Haven't optimized your site for mobile, but want to invest in an app? Not so fast, says Google's Jonathan Pelosi

Jonathan Pelosi

Jonathan Pelosi, head of mobile display solutions for Google, opened Marketing and the CMA‘s 2014 Mobile Day in Toronto on Monday.

Pelosi, a Canadian who worked in social strategy and web design before joining Google’s team in the U.S. in 2008, shared tips on converting customers across multiple screens. He also provided an overview on the state of mobile and advice on apps, the nuances of mobile behaviour and why tablets aren’t mobile.

Here are four takeaways from the talk.

Go mobile before you invest in an app

Before a brand or retailer invests in an app, they should optimize their desktop site for mobile, according to Pelosi. Consumers are more likely to search for a brand via their mobile browser than they are through an app store, so it’s likely your site is their first entry point on mobile.

Once a company invests in a mobile site, it can then consider whether an app will drive sales. “Apps cater to the most loyal, die-hard users and that’s where the utility is greatest,” Pelosi said.

Your app should have a purpose

Don’t create an app for the sake of having one. Pelosi said the most successful, best-rated apps by brands offer the consumer specific utilities.
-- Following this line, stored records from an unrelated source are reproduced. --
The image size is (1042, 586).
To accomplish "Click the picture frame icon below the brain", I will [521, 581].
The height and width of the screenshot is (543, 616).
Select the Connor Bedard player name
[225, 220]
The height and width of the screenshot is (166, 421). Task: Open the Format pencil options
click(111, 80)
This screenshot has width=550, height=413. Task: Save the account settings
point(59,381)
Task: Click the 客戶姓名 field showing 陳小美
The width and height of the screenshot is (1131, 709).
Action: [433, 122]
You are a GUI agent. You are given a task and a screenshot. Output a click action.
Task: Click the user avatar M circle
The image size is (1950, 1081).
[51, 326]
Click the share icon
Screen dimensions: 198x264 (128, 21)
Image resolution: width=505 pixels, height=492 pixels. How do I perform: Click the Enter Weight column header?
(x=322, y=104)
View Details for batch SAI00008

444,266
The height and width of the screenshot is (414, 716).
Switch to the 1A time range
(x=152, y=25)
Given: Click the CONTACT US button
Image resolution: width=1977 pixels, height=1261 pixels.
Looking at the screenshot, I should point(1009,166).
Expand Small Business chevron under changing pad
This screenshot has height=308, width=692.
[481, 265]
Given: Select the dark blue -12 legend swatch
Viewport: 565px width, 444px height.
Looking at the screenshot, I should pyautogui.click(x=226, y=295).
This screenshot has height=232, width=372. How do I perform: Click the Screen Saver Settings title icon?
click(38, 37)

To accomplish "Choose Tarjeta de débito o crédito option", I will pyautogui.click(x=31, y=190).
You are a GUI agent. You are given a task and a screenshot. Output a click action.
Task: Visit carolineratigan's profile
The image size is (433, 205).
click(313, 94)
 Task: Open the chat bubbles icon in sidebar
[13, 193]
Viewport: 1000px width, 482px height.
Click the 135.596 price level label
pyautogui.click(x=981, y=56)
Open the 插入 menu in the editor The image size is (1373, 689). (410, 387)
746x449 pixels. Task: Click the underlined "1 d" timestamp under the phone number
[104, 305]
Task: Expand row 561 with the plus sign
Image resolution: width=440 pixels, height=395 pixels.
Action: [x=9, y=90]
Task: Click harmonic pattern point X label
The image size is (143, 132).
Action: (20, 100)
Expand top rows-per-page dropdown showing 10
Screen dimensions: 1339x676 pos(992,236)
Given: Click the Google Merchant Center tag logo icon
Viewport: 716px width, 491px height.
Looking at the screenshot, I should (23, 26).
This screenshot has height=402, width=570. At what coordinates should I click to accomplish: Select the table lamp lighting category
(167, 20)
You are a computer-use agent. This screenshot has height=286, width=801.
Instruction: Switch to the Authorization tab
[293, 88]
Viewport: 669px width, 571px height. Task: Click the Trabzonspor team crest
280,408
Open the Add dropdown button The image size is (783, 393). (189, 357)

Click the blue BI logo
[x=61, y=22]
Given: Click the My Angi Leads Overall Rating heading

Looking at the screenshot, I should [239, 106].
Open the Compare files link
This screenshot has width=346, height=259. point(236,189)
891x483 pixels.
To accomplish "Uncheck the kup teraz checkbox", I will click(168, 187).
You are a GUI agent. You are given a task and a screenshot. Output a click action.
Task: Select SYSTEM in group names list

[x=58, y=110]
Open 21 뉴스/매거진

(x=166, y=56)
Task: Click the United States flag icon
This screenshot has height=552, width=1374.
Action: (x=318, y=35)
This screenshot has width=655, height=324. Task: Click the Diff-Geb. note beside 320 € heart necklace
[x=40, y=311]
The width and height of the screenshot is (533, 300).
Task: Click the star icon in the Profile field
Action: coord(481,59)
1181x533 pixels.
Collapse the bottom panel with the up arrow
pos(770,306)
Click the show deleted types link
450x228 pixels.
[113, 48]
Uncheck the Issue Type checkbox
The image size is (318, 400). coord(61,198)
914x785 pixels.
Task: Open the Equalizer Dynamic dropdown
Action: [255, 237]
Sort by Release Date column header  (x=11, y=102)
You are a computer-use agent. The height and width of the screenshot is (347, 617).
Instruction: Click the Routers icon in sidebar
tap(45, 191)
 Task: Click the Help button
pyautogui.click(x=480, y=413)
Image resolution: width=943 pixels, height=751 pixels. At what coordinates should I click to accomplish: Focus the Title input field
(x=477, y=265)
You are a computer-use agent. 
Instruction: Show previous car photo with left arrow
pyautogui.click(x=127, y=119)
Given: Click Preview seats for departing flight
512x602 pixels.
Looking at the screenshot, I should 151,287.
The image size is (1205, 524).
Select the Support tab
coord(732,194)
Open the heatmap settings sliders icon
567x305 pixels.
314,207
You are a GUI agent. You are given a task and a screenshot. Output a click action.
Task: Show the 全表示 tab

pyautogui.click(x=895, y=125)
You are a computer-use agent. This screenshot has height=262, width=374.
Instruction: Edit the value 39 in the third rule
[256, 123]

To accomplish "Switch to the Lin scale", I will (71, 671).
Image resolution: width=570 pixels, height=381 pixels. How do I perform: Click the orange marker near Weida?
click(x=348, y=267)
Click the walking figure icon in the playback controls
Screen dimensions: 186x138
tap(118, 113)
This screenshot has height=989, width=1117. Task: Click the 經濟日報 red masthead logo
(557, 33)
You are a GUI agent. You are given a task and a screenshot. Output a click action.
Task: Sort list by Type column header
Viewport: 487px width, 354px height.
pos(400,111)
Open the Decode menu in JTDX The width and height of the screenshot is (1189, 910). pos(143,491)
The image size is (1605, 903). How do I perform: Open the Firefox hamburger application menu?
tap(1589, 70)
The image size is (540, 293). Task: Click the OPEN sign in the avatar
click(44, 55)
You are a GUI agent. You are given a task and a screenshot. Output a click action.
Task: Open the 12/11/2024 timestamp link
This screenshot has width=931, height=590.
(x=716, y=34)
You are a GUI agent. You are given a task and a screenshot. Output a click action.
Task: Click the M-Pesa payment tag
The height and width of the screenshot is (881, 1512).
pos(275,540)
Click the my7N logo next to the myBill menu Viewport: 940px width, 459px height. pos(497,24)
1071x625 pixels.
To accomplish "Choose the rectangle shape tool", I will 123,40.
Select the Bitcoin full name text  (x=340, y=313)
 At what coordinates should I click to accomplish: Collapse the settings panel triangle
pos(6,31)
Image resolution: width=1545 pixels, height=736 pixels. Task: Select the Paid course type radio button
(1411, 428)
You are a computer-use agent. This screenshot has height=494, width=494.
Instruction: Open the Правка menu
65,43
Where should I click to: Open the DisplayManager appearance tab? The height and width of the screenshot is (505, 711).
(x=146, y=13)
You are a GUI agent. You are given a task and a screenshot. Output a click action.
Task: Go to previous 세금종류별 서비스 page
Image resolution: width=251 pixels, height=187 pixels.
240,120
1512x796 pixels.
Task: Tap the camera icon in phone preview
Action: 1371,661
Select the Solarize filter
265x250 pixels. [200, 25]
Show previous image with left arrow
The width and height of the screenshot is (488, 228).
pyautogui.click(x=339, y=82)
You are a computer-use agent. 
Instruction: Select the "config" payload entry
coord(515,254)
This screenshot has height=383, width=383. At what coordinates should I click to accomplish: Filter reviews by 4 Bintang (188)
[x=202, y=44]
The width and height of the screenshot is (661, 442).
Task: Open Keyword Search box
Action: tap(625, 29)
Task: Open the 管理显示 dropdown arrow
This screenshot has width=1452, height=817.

For example, the American pharmacy chain Walgreen’s created an app that gives customers a barcode for their prescriptions. Instead of waiting to have their prescription filled out, the customer has their barcode scanned, dramatically reducing wait times.

Banks are especially good at offering utility in their apps, Pelosi said. He cited CIBC, which lets consumers deposit cheques using their smartphone camera and shows them where the closest ATM is by checking their phone location.

Tablets aren’t mobile

Though tablets have long been grouped together with smartphones, Pelosi said they are used in very different ways by consumers and demand their own category. Consumers most commonly use their tablets at home, he said, while they constantly use smartphones on the go.

Because of this, Pelosi said marketers should track smartphones and tablets separately and tweak their strategy for reaching consumers based on the type of mobile device they are using.

Time and location matter in mobile search

Time and location are key factors to consider when serving mobile search ads, Pelosi said. For example, if a consumer is searching for McDonald’s in the morning, the restaurant should be serving ads for its breakfast menu, not a Big Mac.

The same goes for location. If a national retailer has a city-specific promotion, it should only be serving ads for the promotion to users from that region.